The strategy of this project will focus on 6 axes:
-Relevant impact energy threshold definition to apply to the assembly “composite +coating” for creating damage in the composite part (calibration)
-Design and optimization of piezochromic impact probes
-Elaboration of impact sensitive and reversible coatings by the incorporation of the probes in a “home-made” hybrid polymeric/sol-gel matrix: combination of piezochromic properties, mechanical toughness and adhesion to substrates of the coatings
-Impact probes and impact sensitive coatings characterization, led at macro- and microscopic scales
-Performance assessment: mechanical behavior and shock sensitivity of the impact probes and sensitive coatings. Correlation with damages occurred in composite parts Quality evaluation of the interface coating/composite
-Process optimization at pilot-scale of the best performing piezochromic probes. Spray-deposition method (appropriate viscosity range, pot life…) will be evaluated
To date, this global scientific approach (chemical+mechanical+process) has not been investigated for damage indicating.
CHOCOCOMP is a consortium, which draws together academic laboratories (LCMCP, ICMCB, P’UP, ENSMA-P’) to perform piezochromic pigments and the required coatings; and industrial companies including two SMEs (MAPAERO, OliKrom, EADS IW) to solve the specific industrial requirements. The complementarity of the expertise of each partner will allow delivering a composite substrate (250x250 cm2) coated with an impact-sensitive layer, at the end of the project. This coating will allow not only to detect shock, but also to quantify damages occurring in the composite substrate. Moreover, it will be possible to restore the coating at the initial stage by thermal constrain after US inspection of the impacted area.
CHOCOCOMP is the 1st phase of pressure-sensitive coating development. The structure of the project sets to focus work on material and calibration for manufacturing applications. Results obtained will provide Go/NoGo criteria for a 2nd step dedicated to up-scale and industrialization.
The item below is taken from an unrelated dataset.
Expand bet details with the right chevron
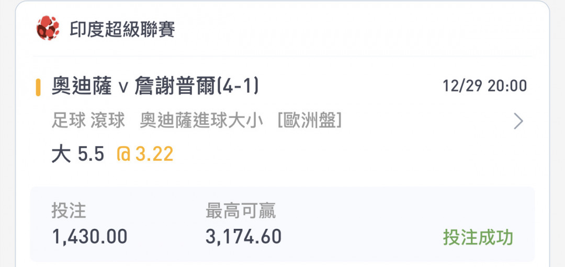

Moreover, results on such smart coatings could be extended, not only to aircrafts (launchers, helicopters, planes…) in service life, but also to other various applications as wind turbine blades, yaching, and many other industries and other substrates where impact detection is required (public works, motorcycle, sport)
Sophie SENANI (AIRBUS Group Innovation)
The author of this summary is the project coordinator, who is responsible for the content of this summary. The ANR declines any responsibility as for its contents.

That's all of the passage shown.